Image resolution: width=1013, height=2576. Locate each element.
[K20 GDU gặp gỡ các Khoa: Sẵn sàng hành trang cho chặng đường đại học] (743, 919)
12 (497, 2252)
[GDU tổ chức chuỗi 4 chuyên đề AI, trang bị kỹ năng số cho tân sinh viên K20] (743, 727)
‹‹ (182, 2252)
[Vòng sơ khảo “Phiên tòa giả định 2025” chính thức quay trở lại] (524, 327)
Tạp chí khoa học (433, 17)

**Work required**
Using the records above, list each line that includes "trang".

**Completed exercise**
[K20 GDU gặp gỡ các Khoa: Sẵn sàng hành trang cho chặng đường đại học] (743, 919)
[GDU tổ chức chuỗi 4 chuyên đề AI, trang bị kỹ năng số cho tân sinh viên K20] (743, 727)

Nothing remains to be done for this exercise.